You didn't cover my two favorite solutions!

1) The Women's hockey model. This is, once mathematically eliminated, each win is a point towards draft rank. This makes bad teams want to win after getting eliminated but could doom a bad team to be bad forever if they're THAT bad.

2) The "Your Team Sucks" draft. At the start of each season, each team (in reverse record order, so worst team first) picks a another team's draft pick for that year. You can't pick yourself. This completely eliminates the desire to lose and is my favorite solution.

T.J. Highley's avatar

"But limiting protections to top-4 or top-14 just creates a new arbitrary cutoff for teams to tank toward."

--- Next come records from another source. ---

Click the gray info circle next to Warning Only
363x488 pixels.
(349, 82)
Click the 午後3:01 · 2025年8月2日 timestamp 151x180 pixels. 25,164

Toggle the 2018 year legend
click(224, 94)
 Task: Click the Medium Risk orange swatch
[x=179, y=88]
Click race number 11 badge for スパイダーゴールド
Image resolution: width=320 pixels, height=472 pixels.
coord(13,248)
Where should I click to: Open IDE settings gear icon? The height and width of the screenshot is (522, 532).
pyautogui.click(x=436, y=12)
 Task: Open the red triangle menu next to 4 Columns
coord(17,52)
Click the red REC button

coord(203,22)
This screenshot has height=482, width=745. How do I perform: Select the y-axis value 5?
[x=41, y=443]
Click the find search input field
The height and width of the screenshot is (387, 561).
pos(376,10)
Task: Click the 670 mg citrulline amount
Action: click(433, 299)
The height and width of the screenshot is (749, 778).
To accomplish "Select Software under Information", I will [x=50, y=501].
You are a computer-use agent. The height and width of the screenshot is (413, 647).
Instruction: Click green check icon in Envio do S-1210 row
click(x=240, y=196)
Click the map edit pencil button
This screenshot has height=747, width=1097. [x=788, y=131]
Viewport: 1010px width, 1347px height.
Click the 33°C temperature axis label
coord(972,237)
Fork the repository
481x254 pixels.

They aren't arbitrary, but I'm not sure that they work.

Top-4 protection is based on the idea that you can't plan to win the lottery. If you do, good for you, but you can't tank your way into it. You can tank to raise the odds, though, so it does create an incentive to lose. It might even incentivize the Sixers to tank out of the playoffs this year - just to have a very small chance at keeping their pick.

Top-14 protection is based on the idea that teams want to be in the playoffs more than they want a late lottery pick. I'm not sure that's accurate, either.

A more important modification would be to mandate that every first round pick that is successfully protected eventually converts into an unprotected first at some point (even if the protections kick in for multiple years). If a team has to give up a first eventually, there's less incentive to actively try to protect it for a year.